# Chaos Daemons and 6th?



## Jdojo18 (May 8, 2012)

So I play as an IG army and I have been leaning towards making a guard army that have sort of shackled some rogue demons to fight for their cause. The thing is, I don't know a thing about CD as an army, and I was wondering if they have aged well into 6th ed. 

The main reason I like them is because the deepstriking is fun, I would love to paint their models, and with the new hullpoints on vehicles, I could use some much needed maneuverability. 

And they're friggin daemons, so they are awesome.

Any info would be great.


----------



## shaggy (Jul 9, 2009)

As a whole the codex didn't age well at all IMHO. there are a few standouts, but there's more junk then good stuff as a whole.
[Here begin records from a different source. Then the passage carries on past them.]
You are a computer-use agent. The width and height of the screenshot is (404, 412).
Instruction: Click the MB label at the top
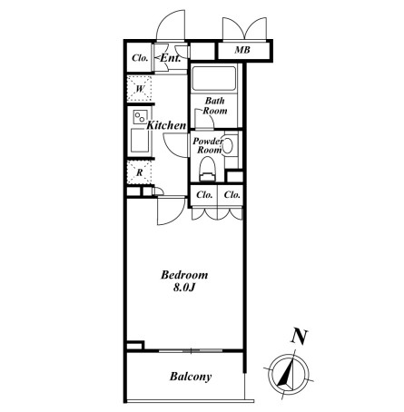(242, 50)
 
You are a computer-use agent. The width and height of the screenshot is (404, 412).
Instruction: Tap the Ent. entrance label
(170, 58)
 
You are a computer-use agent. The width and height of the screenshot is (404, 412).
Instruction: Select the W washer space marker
(139, 89)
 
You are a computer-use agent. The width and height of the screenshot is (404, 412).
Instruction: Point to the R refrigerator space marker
(139, 172)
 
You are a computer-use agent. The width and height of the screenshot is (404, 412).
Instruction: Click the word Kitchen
(166, 125)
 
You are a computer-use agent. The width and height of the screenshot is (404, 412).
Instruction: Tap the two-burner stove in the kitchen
(141, 117)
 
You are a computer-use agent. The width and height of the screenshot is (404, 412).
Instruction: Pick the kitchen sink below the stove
(140, 141)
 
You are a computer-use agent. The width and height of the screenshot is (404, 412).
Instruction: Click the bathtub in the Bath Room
(213, 78)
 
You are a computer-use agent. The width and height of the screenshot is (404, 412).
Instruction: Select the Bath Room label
(215, 105)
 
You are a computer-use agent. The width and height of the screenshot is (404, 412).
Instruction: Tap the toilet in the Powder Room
(207, 170)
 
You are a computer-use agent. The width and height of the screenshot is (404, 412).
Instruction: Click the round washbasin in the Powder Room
(227, 146)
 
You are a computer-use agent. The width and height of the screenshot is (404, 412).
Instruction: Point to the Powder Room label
(208, 145)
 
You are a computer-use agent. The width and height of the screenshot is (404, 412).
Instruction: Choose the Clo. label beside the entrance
(140, 58)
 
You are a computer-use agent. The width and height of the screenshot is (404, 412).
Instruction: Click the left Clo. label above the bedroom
(204, 195)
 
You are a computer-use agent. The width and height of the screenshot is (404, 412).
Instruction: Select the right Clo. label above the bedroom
(232, 195)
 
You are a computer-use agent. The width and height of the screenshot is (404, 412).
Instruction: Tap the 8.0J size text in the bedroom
(184, 288)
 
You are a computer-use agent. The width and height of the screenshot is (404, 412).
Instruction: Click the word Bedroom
(184, 275)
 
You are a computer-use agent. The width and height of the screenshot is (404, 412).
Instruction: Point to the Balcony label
(191, 377)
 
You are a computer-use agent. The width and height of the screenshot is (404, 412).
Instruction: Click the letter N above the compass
(299, 337)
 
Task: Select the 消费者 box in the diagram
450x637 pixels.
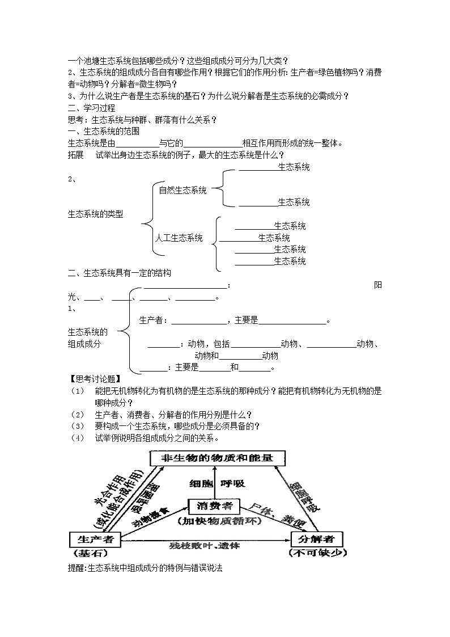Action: (214, 505)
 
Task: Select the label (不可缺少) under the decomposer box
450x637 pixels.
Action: (317, 553)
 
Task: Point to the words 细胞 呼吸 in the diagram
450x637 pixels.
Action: (217, 483)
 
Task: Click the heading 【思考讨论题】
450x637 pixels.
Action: (90, 379)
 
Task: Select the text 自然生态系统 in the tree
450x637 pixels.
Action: (182, 191)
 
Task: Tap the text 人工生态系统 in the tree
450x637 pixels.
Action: (179, 238)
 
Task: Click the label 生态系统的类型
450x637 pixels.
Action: (95, 214)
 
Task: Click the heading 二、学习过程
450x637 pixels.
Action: (91, 108)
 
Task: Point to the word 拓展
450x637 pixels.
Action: (75, 155)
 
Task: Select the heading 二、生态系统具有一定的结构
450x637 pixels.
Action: (119, 273)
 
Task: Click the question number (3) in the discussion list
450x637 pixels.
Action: (77, 426)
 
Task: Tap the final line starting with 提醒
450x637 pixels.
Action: (145, 568)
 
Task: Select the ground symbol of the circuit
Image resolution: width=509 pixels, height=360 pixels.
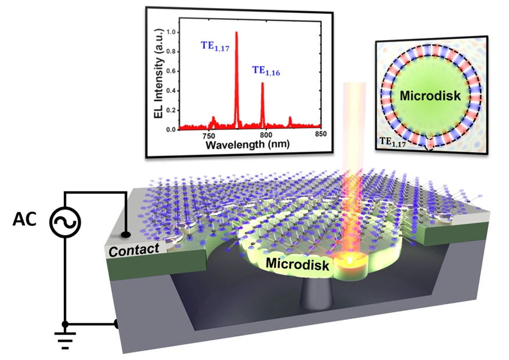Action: pyautogui.click(x=66, y=339)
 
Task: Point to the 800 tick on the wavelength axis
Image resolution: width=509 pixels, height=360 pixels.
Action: pyautogui.click(x=266, y=135)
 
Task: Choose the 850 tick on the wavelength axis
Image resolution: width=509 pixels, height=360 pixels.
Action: pyautogui.click(x=321, y=135)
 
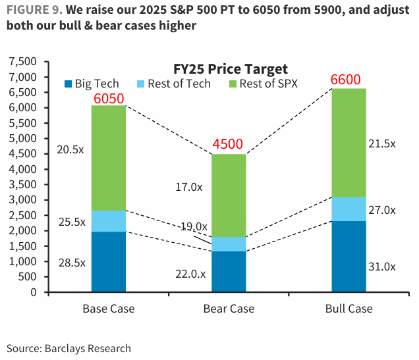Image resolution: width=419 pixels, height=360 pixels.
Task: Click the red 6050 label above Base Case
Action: pos(109,99)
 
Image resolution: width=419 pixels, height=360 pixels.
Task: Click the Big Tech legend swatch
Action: pos(67,84)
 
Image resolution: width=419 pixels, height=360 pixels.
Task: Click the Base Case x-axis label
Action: pos(108,309)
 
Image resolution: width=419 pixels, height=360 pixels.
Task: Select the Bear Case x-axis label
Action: pos(228,309)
Good news is, as a detachment you can cherry pick the codex. I'd say a blood thirster for some flying monstrous creature goodness with horrors as your troops. 5th edition I stuck to my bloodletters for troops but power weapons aren't what they used to be. I'd also suggest trying a soul grinder. Guard have heavies pretty well covered but a walker that can ignore half the pinning chart is pretty cool. Good luck!


----------



## Jdojo18 (May 8, 2012)

Ok thanks. I knew daemons as an army was sub-par compared to other armies, but that's why I wanted it only as an ally. As you put it, I can "cherry-pick." I was debating on either bloodletters or bearers, but if horrors are good, I may try them. Thanks again


----------



## Jdojo18 (May 8, 2012)

Where does it say that a soul grinder ignores half of the pinning chart?


----------



## shaggy (Jul 9, 2009)

In the codex, it's unit entry says it can ignore shaken and stunned results.


----------



## Jdojo18 (May 8, 2012)

Oh. I must have missed that part. Well I'm sold haha thanks


----------